___ PAGE EXTRACT ___
## Use SageMaker training Job for the finetuning

And this notebook is used as a client to call the remote (GPU/Computing) resources.

Running Requirements: conda_python3

In [None]:
# Update SageMaker python SDK
# Restart kernel after pip install
!pip install --upgrade sagemaker

Construct a path to put training files and other resources. 
Will be uploaded to the training instances via Estimator API call.

In [None]:
!rm -rf src
!mkdir -p src

In [None]:
!mv s5cmd src/
!mv alpaca_data.json src/
!mv train.py src/
!mv requirements.txt src/

General configs for SageMaker Runtime

In [None]:
import sagemaker
import boto3
from sagemaker import get_execution_role

sess = sagemaker.Session()
role = get_execution_role()
sagemaker_default_bucket = sess.default_bucket()
region = sess.boto_session.region_name

Core API call: Initialize the SageMaker Estimator, which works as a client config and fetch remote computing resources on demand.

In [None]:
import time
from sagemaker.estimator import Estimator
from datetime import datetime

# Pre-built dockers: https://github.com/aws/deep-learning-containers/blob/master/available_images.md
image_uri = '763104351884.dkr.ecr.us-east-1.amazonaws.com/pytorch-training:2.0.0-gpu-py310-cu118-ubuntu20.04-sagemaker'

instance_count = 1
instance_type = 'ml.g5.2xlarge'

ts_str = str(datetime.now().strftime("%Y-%m-%d-%H-%M-%S"))
model_output_path = f's3://{sagemaker_default_bucket}/output-models/bloke-llama2-7b-qlora/{ts_str}/' 

environment = {
    # 'NODE_NUMBER':str(instance_count),
    'MODEL_S3_PATH': f's3://{sagemaker_default_bucket}/bloke-llama2-7b-fp16/*', # source model files
    'OUTPUT_MODEL_S3_PATH': model_output_path # destination
}

hyp_param = {
    'seed':99,
    'data_dir':'/opt/ml/code/alpaca_data.json', # use /opt/ml/input/data/trainabc if data source is s3
    'per_device_train_batch_size':1,
    'max_steps':20
}

estimator = Estimator(role=role,
                      entry_point='train.py',
                      source_dir='./src',
                      base_job_name='llama2-qlora-train',
                      instance_count=instance_count,
                      instance_type=instance_type,
                      image_uri=image_uri,
                      environment=environment,
                      hyperparameters=hyp_param,
                      max_run=2*24*3600, #任务最大存续时间，默认2day，需要提交ticket提升quota最大28天
                      keep_alive_period_in_seconds=3600, #warmpool，为下一次训练保持机器&镜像（滚动续期，最大1hour）；需要开quota。
___ EXTRACTED DATA ___
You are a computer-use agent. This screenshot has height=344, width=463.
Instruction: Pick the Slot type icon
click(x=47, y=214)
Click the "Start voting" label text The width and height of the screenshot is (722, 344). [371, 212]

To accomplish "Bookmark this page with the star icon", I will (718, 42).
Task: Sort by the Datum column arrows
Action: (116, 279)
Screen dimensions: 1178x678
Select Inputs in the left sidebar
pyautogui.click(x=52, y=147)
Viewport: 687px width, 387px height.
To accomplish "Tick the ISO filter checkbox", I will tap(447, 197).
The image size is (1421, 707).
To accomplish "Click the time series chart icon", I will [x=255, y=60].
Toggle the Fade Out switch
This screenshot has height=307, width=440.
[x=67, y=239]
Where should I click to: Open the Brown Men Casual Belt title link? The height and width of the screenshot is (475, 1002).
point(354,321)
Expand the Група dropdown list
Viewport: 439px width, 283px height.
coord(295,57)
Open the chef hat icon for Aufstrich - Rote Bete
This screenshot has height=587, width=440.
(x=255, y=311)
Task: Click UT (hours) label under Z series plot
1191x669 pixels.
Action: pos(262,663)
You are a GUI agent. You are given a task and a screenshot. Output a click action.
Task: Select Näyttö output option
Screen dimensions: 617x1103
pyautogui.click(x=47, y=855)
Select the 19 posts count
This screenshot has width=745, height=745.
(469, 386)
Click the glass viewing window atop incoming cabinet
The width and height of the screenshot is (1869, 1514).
___
> WHAT YOU NEED TO DO
• a. In the SageMaker notebook, which instance type is set for the training job?
• b. Write out the rows again, beginning with the first row and stopping after the row that contains "344). [371, 212]". Keep every request unchanged, and shift each coordinate in the answers by adding 80 to it.
The notebook and the rows were taken from separate sources.

> ANSWERS BY TASK
• a. ml.g5.2xlarge

• b.
You are a computer-use agent. This screenshot has height=344, width=463.
Instruction: Pick the Slot type icon
click(x=127, y=294)
Click the "Start voting" label text The width and height of the screenshot is (722, 344). [451, 292]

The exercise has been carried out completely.